I am looking for efficent algorithm for checking if one point is nearby another in 3D.
sqrt((x2-x1)^2 + (y2-y1)^2 + (z2-z1)^2) < radius
This doesn't seem to be too fast and actually I don't need such a big accuracy. How else could I do this?
views:
290answers:
10
+24
A:
Square the distance, and drop the call to sqrt(), that's much faster:
(((x2-x1)^2 + (y2-y1)^2 + (z2-z1)^2 < radius * radius
Of course, in many cases at least radius * radius can be computed ahead of time and stored as e.g. squaredRadius.
unwind
2010-01-22 10:23:38
But like I've said, I don't need such a big accuracy. I was thinking that there may be another way to do such a distance check.
Balon
2010-01-22 10:24:58
Why don't you think this is fast? Is there any reason you think this code is going to be a problem, like being run a billion times?
John
2010-01-22 10:30:28
Mayme not a bilion times, but I'll have to check the distance maybe 5.000 times per second on machine with quite high load. And for example checking cube distance will work good for me + it will be much faster.
Balon
2010-01-22 10:33:30
@darid: What??!
KennyTM
2010-01-22 10:40:53
maybe what you need is to store your points inside a spatial structure like a octree to be able to have quite less points to compare. The distance between point is bounded by the distance between their boxes.
fa.
2010-01-22 10:41:57
@Balon, how did you find out that cube distance will be faster?
Shmoopty
2010-01-22 10:45:05
I don't see much of an inefficiency in the algorithm. If you want massively tuned algorithms, you're in the realm of mathematics soon. Look for example at this classic from Quake: http://betterexplained.com/articles/understanding-quakes-fast-inverse-square-root/
Thorsten79
2010-01-22 10:50:35
Shmoopty: Cube distance does not do any multiplication or exponentiation.
Balon
2010-01-22 10:52:39
@darid: Do the maths again. √p < q is equivalent to p < q² as long as p, q are nonnegative. 0.6 = √0.36 < 0.7 and 0.36 < 0.49 = 0.7².
KennyTM
2010-01-22 10:56:09
Grizzly
2010-01-22 11:09:32
Yes, I'm just guessing. I haven't thought like this about it. You may be right.
Balon
2010-01-22 11:12:56
@Balon: it would be a unusual machine where `abs(x)` is faster than `(x * x)`, particularly for non-integers. The general rule, however, for knowing which algorithm is faster is *test them both and see for yourself*.
Shmoopty
2010-01-22 12:31:34
Okay! Thanks for all the tips :)
Balon
2010-01-22 12:41:40
Balon, you're guessing. 5,000 iterations is absolutely tiny. Let's guess it takes 100 cycles to do this once. So we'll round it up to 1 million cycles altogether. On a 1GHz core, you're using .1% of the power available. This is all very approximate but close enough. Profile it after you write it.
John
2010-01-22 13:36:08
@fa: Trees like that are good for many things, but I doubt that they'll beat three subtractions, three multiplications, and two additions for distance.
David Thornley
2010-01-22 15:59:18
Is that really any faster, with all those conditional logic tests? Multiplication is hardly inefficient on modern CPUs.
John
2010-01-22 10:29:26
Actually conditional logic in a tight loop could be less efficient than just calculating everything because of branch misprediction.
MadKeithV
2010-01-22 11:10:47
Do you need conditional logic for `double abs(double)` and `double max(double, double)` anyway?
MSalters
2010-01-22 13:27:26
Not sure. It's not a standard op IIRC, which makes it risky to assume optimisation.
John
2010-01-22 13:37:34
+10
A:
Well if you can be content with a cube distance rather than a spherical distance a pretty naive implementation would be like this:
Math.Abs(x2-x1) < radius && Math.Abs(y2-y1) < radius && Math.Abs(z2-z1) < radius
You can use your own favourite methods of optimising Math.Abs if it proves a bottleneck.
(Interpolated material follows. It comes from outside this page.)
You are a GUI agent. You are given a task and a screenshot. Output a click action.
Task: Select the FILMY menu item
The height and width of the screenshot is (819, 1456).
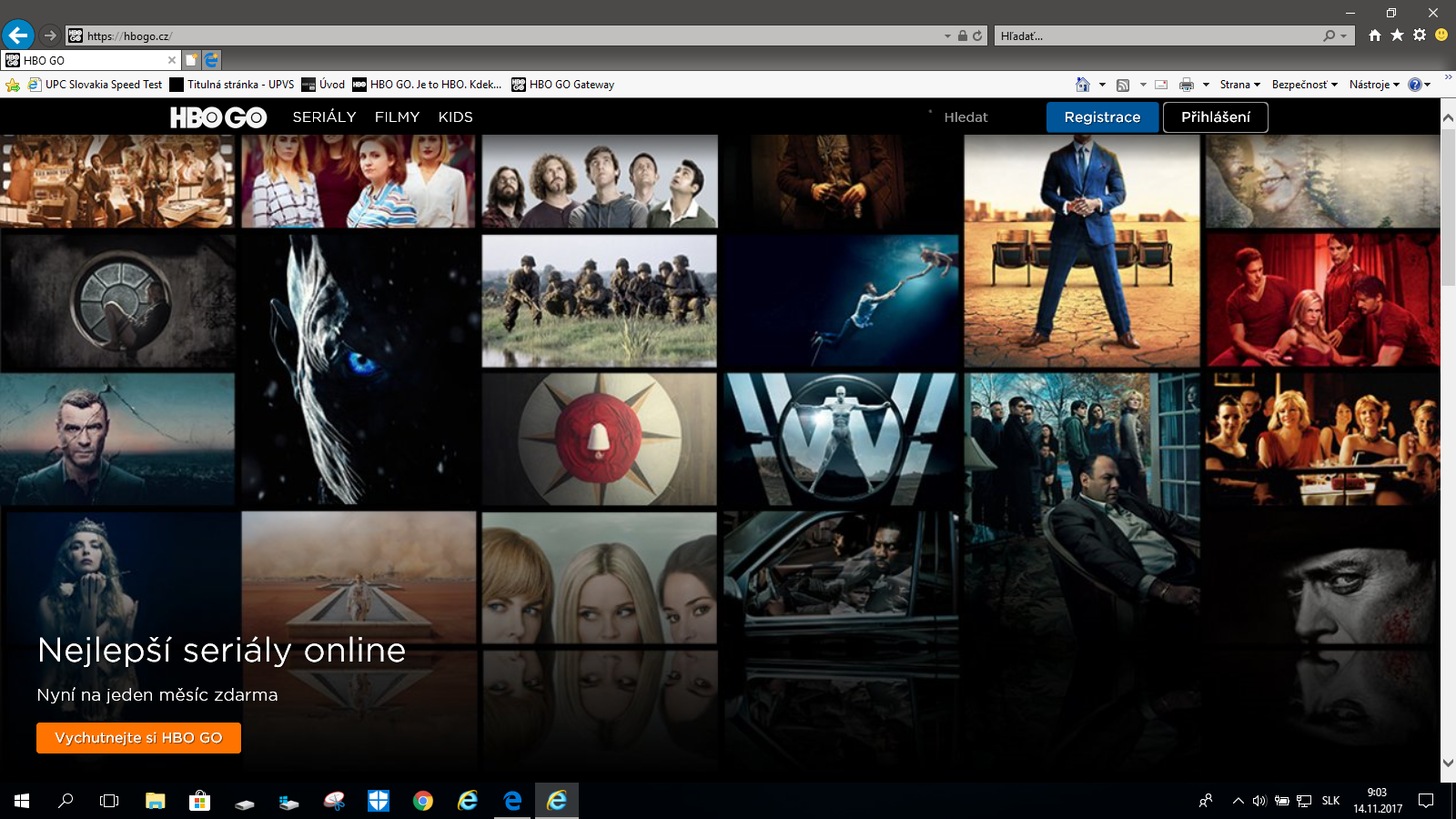tap(397, 117)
I should also add that if one of the dimensions generally varies less than other dimensions then putting that one last should lead to a performance gain. For example if you are mainly dealing with objects on a "ground" x-y plane then check the z axis last, as you should be able to rule out collisions earlier by using the x and y checks.
Jack Ryan
2010-01-22 10:26:47
+1
A:
if you don't need the accuracy you can check whether you are in a cube rather than a sphere.
there are options here as well you can pick the cube that enclose the sphere (no false negatives) the cube with the same volume as the sphere (some false positives and negatives, but max error is minimized), the cube that is contained within the sphere (no false positives).
this technique also extends well to higher dimensions.
if you want to get all the points near another one some form of spacial indexing may also be appropriate (kd-tree perhaps)
jk
2010-01-22 10:27:39
+3
A:
If you do not need big accuracy maybe you can check if 2nd point is inside cube (side length '2a'), not sphere, where the 1st point is in center:
|x2-x1|<a && |y2-y1|<a && |z2-z1|<a
JBRWilkinson
2010-01-22 10:58:33
+2
A:
Because of the pipelined processor architectures it is - nowadays - in most cases more efficient to do the FPU calculation twice, as branching once. In case of a branch mis-prediction you are stalling for ages ( in cpu-terms ).
So, I would rather go the calculation-way, not the branching-way.
DarthCoder
2010-01-22 11:05:28
A:
After dropping the square root, if the values gets larger, its better to apply log.
Algorist
2010-01-22 13:27:50
A:
If we were going to optimise this because it was being run billions of times, I would solve this by using unwind's method, and then parallelizing it using SIMD. There's a few different ways to do that. You might simply do all the subtractions (x2-x1,y2-y1,z2-z1) in one op, and then the multiplies in one op also. That way you parallize inside the method without re-designing your algorithm.
Or you could write a bulk version which calculates (x2-x1)^2+(y2-y1)^2+(z2-z1)^2 - r^2 on many elements and stores the results in an array. You can maybe get better throughput, but it means re-designing your algorithm and depends what the tests are used for.
You could also easily optimize this using something like OpenMP if you were really doing lots of tests in a row.
John
2010-01-22 13:43:32
A:
This does the cube-distance, and if you are doing a lot of points, most of the time it only does the first test.
close = (abs(x2-x1) < r && abs(y2-y1) < r && abs(z2-z1) < r);
Mike Dunlavey
2010-01-22 15:36:35